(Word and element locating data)

▼

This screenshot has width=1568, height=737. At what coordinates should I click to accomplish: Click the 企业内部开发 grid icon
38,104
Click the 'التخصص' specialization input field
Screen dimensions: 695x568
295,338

▲

== WHAT THIS TASK INVOLVES ==
Rewrite the lines above, replacing "grid icon" with "grid button" and keeping everything else the same.

== RESULT OF THE TASK ==
This screenshot has width=1568, height=737. At what coordinates should I click to accomplish: Click the 企业内部开发 grid button
38,104
Click the 'التخصص' specialization input field
Screen dimensions: 695x568
295,338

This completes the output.